I rejoined the conversation with renewed confidence.
It turns out that I had been seated amidst a rare gathering of revelers born to Welsh ancestry. One introduced herself as Gwyb Fleebly, I think. I took her hand in mine and lifted my fourth scotch to her with the other as she introduced me to her husband, Gleefp.
The lady who had invited me leaned over and told me that they were in the marfling business and had just taken a trip to Maargenfolpen to buy lamfels for their pennastugin.
I laid a finger alongside my nose to Gleefp, acknowledging my admiration of his fiscal prowess through inspired investments in the lamfel market.
Once more my date spoke. She launched into a story about her children, Klag and Darfy and how they had both recently enlisted as balloonists in the foreign legion.
She seemed confused when I told her how proud she must be to have two mercenary/aviatrix teens in the family.

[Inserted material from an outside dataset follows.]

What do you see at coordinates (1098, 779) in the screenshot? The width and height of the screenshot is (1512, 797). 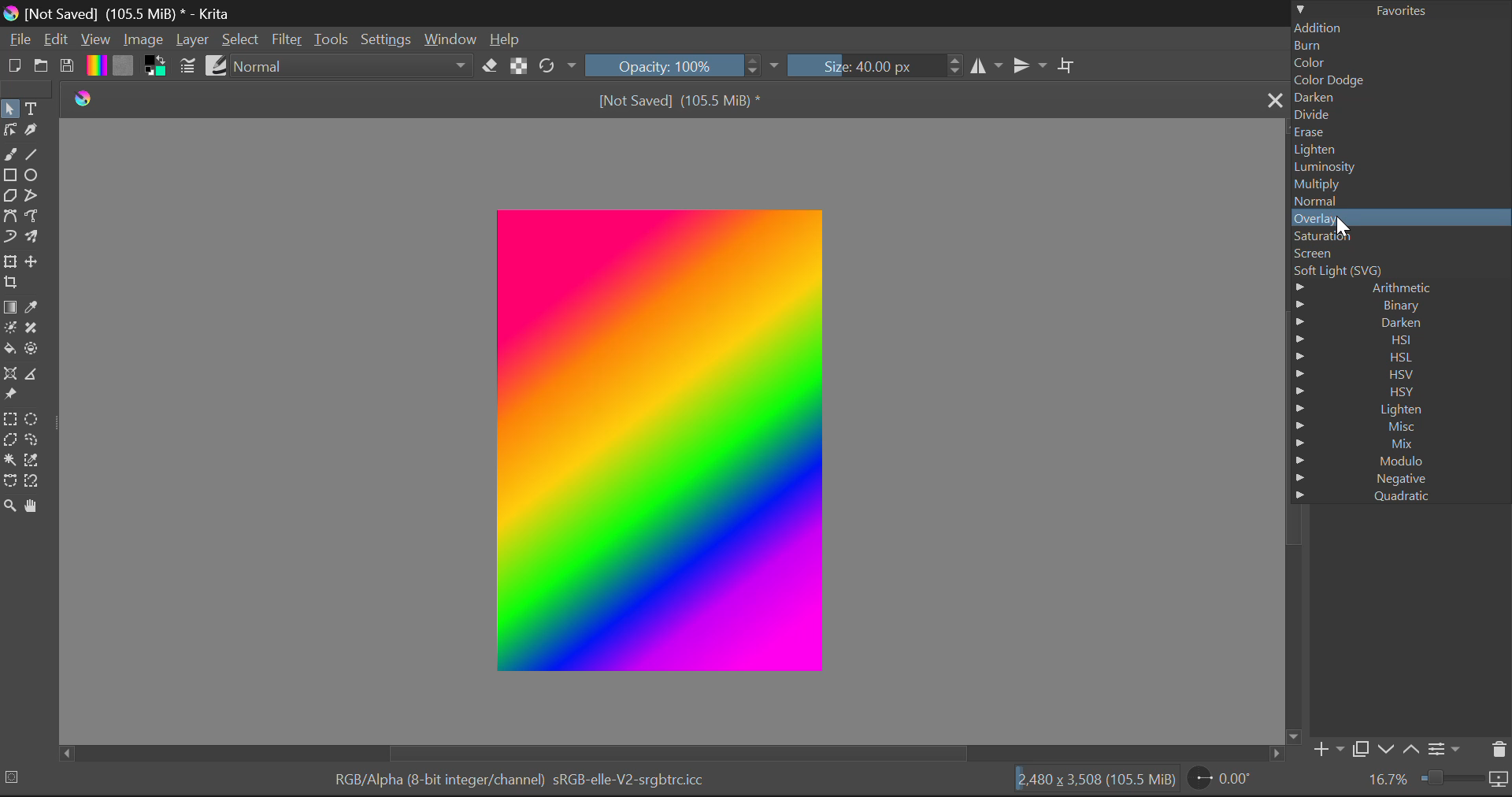 I see `12,480 x 3,508 (105.5 MiB)` at bounding box center [1098, 779].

She disappeared for awhile soon after. I spotted her on the dance floor with another Welshman so I asked Gwyb to dance and, despite her adamant shyness, took her by the hand. She began dancing too soon though and nearly tossed me off balance before I could even clear my stool. I guess she changed her mind then because she stepped behind Gleefp and peered at me over his shoulder with one eye.
He was a friendly guy. A big friendly guy. Concerned I would lose my balance again, he steadied me in my seat by grabbing my lapels in each hand. He yelled something about a stupid gun in a ditch and sat back down. He didn't seem near as friendly after that.

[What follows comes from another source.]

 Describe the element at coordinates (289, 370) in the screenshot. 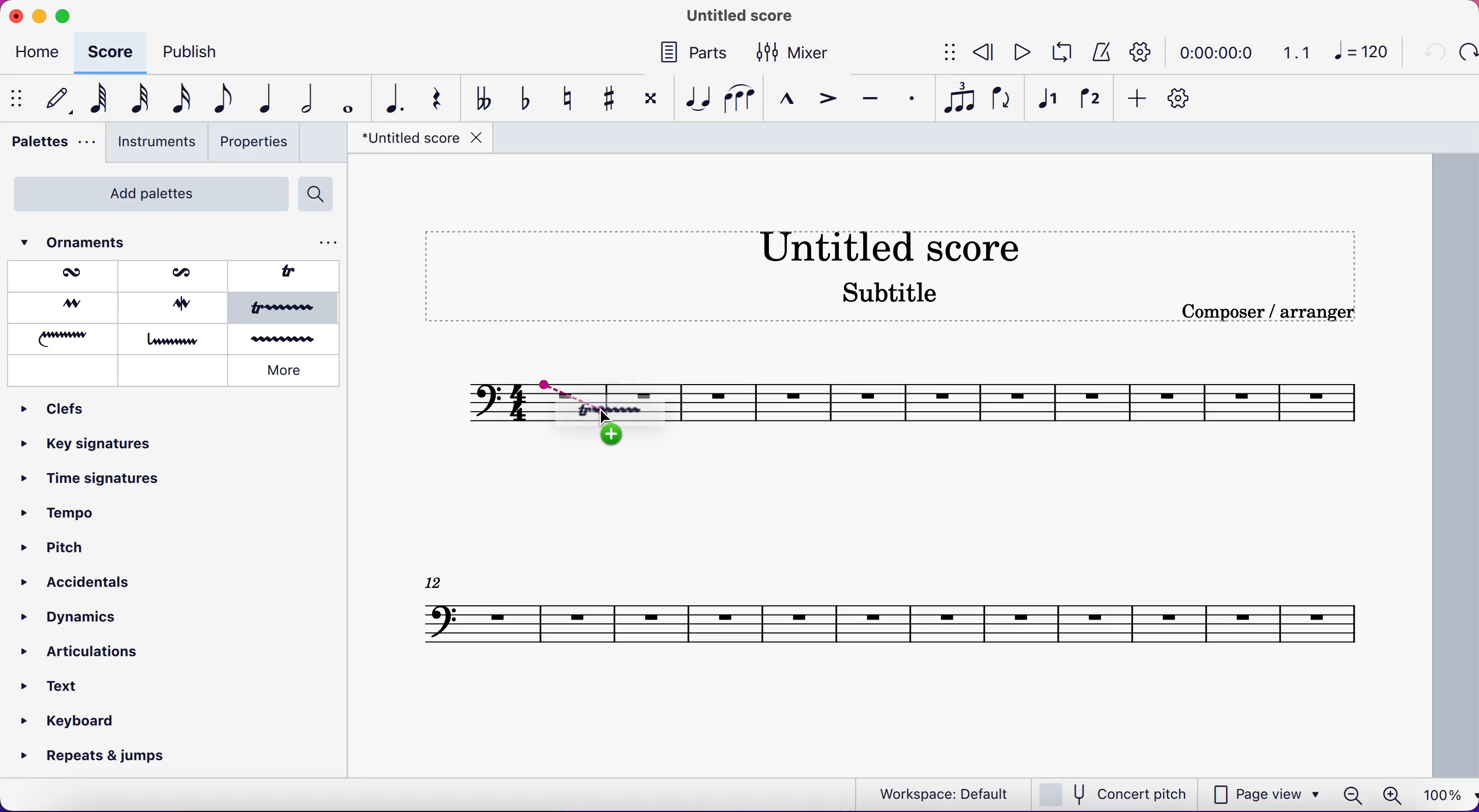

It wasn't long before I shrewdly deduced that those good people had imbibed more spirits than they probably should. Every one of them had grown blurry and indistinct in my view. So I counseled them on the evils of alcohol and the wisdom of sobriety. After patting everyone on the head for their mothers I began the exhausting walk to my car.
It was then that I noted the construction flaws in the establishment. The floors were woefully out of kilter and the carpet was always shifting under my feet.

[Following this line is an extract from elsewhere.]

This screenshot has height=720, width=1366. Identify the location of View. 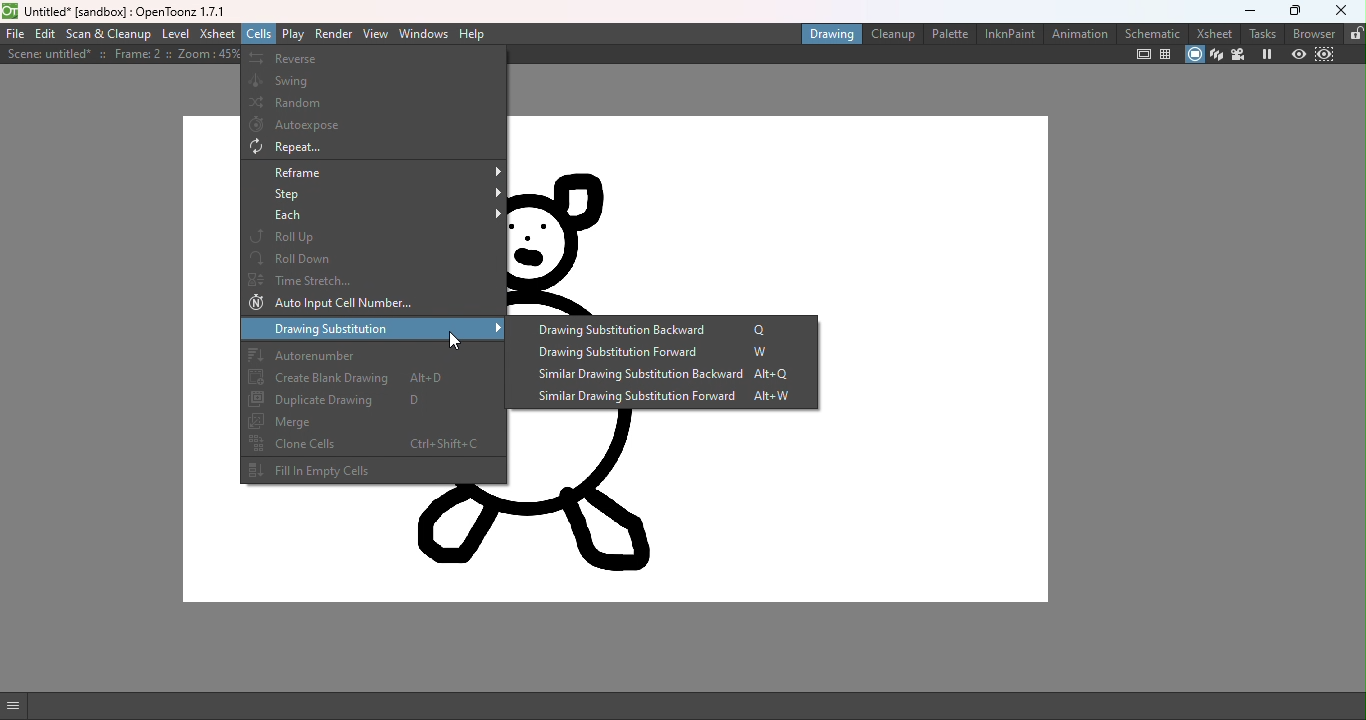
(376, 35).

My date did reconvene with me at the curb. I thought she was flirting but it turned out she just wanted the car keys from my pocket. About that time this shiny yellow limo pulled up and offered me a ride. I supposed the driver recognized me from the postage stamp picture in this column and wanted to talk about journalism but it must have slipped his mind because we rode in silence.
Turns out the driver lived near me because the next thing I knew I was standing in front of my house, pounding on my door and yelling for the Welsh peasants inside to come let me in. I didn't even know I could speak Welsh but the door opened by and by.
I think all that noise has had a negative impact on my date's hearing though. Each time I've tried to call her on the phone she picks it up but as soon as I say hello she just hangs it up. I guess she can't hear that it's me.